**Task item:** Could you reproduce every record below exactly as it stands?
◇ ◇ ◇ ◇
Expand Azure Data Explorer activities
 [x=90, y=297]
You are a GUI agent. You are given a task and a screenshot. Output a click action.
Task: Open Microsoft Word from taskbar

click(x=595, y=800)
◇ ◇ ◇ ◇
**Reply:**
Expand Azure Data Explorer activities
 [x=90, y=297]
You are a GUI agent. You are given a task and a screenshot. Output a click action.
Task: Open Microsoft Word from taskbar

click(x=595, y=800)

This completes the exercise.